There is material below. Print exactly the lines starting at the line with "Image resolution: width=660" and ending at the line with "Click the current price 1293.3 black label", ends included, and no others.

--- Data for this exercise ---

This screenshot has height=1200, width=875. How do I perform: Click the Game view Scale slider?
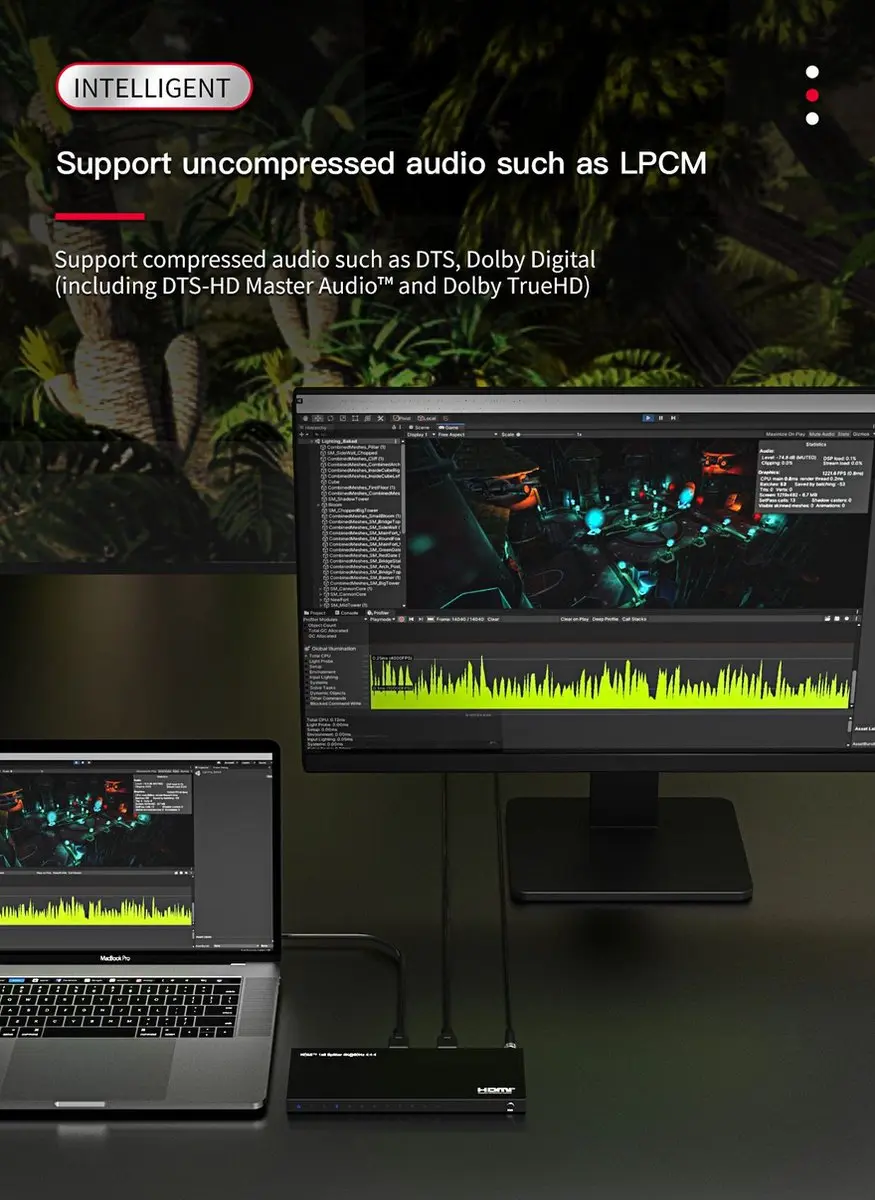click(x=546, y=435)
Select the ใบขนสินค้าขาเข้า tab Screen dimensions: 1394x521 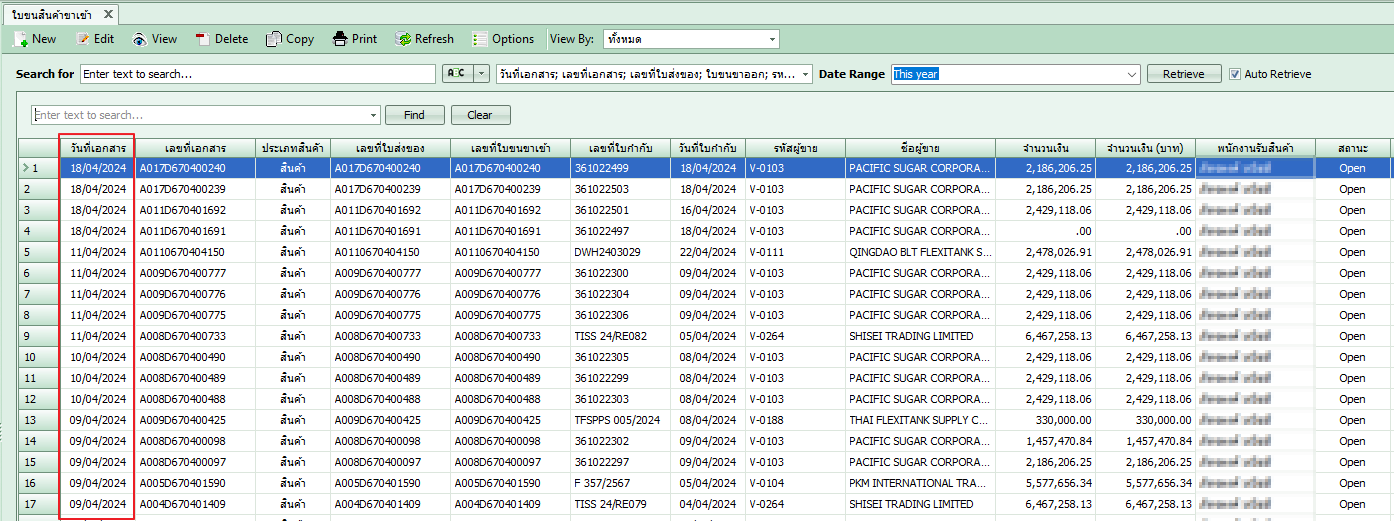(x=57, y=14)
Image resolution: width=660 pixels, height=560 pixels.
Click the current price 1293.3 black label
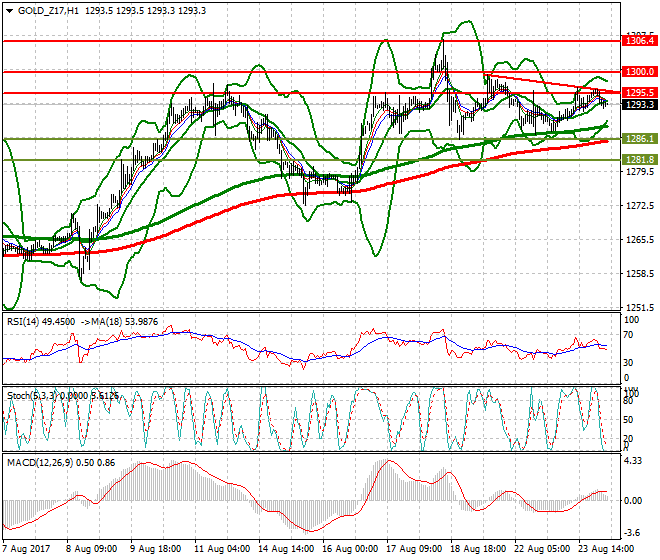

---
--- Data for this exercise ---

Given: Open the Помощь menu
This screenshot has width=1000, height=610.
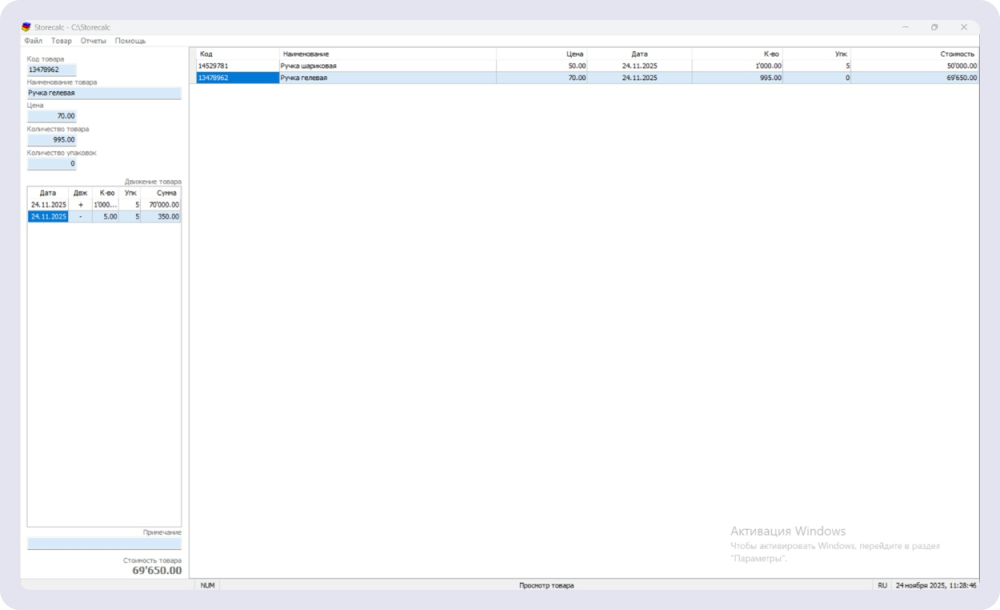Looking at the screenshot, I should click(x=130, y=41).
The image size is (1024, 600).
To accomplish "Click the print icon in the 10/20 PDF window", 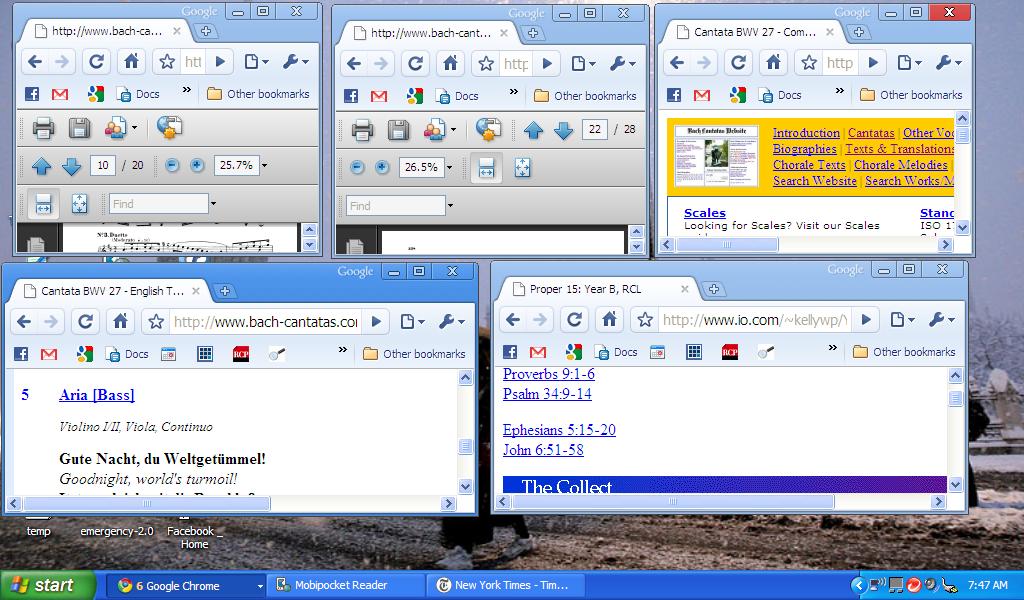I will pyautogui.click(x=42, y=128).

---

### Written response
Image resolution: width=660 pixels, height=560 pixels.
Click the current price 1293.3 black label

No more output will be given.